(Collected data entries)
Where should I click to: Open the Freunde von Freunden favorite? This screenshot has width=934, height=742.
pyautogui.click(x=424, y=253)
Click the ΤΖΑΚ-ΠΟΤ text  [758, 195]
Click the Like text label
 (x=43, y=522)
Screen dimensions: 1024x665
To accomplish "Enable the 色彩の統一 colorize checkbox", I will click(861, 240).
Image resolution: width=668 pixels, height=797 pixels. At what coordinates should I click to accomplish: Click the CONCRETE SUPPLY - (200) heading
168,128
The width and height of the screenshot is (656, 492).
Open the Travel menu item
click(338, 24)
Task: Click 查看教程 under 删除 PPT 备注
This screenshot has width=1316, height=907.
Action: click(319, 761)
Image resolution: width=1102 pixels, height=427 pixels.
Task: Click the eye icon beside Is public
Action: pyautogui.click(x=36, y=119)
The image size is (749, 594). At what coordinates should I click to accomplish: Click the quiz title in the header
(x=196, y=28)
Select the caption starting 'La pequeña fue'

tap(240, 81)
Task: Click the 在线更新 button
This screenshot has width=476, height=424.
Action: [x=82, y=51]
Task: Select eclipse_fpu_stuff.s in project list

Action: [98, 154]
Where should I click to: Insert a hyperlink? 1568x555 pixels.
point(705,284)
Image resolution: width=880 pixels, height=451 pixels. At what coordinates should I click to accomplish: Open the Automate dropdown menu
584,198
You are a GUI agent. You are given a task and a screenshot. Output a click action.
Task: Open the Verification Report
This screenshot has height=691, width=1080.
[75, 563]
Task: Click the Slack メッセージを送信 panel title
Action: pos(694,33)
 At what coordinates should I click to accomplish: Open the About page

#### Aim of the task:
Transcribe the records above exactly as they appear.

#### Answer for the task:
Where should I click to: Open the Freunde von Freunden favorite? This screenshot has width=934, height=742.
pyautogui.click(x=424, y=253)
Click the ΤΖΑΚ-ΠΟΤ text  [758, 195]
Click the Like text label
 (x=43, y=522)
Screen dimensions: 1024x665
To accomplish "Enable the 色彩の統一 colorize checkbox", I will click(861, 240).
Image resolution: width=668 pixels, height=797 pixels. At what coordinates should I click to accomplish: Click the CONCRETE SUPPLY - (200) heading
168,128
The width and height of the screenshot is (656, 492).
Open the Travel menu item
click(338, 24)
Task: Click 查看教程 under 删除 PPT 备注
This screenshot has width=1316, height=907.
Action: click(319, 761)
Image resolution: width=1102 pixels, height=427 pixels.
Task: Click the eye icon beside Is public
Action: pyautogui.click(x=36, y=119)
The image size is (749, 594). At what coordinates should I click to accomplish: Click the quiz title in the header
(x=196, y=28)
Select the caption starting 'La pequeña fue'

tap(240, 81)
Task: Click the 在线更新 button
This screenshot has width=476, height=424.
Action: [x=82, y=51]
Task: Select eclipse_fpu_stuff.s in project list

Action: [98, 154]
Where should I click to: Insert a hyperlink? 1568x555 pixels.
point(705,284)
Image resolution: width=880 pixels, height=451 pixels. At what coordinates should I click to accomplish: Open the Automate dropdown menu
584,198
You are a GUI agent. You are given a task and a screenshot. Output a click action.
Task: Open the Verification Report
This screenshot has height=691, width=1080.
[75, 563]
Task: Click the Slack メッセージを送信 panel title
Action: pos(694,33)
 At what coordinates should I click to accomplish: Open the About page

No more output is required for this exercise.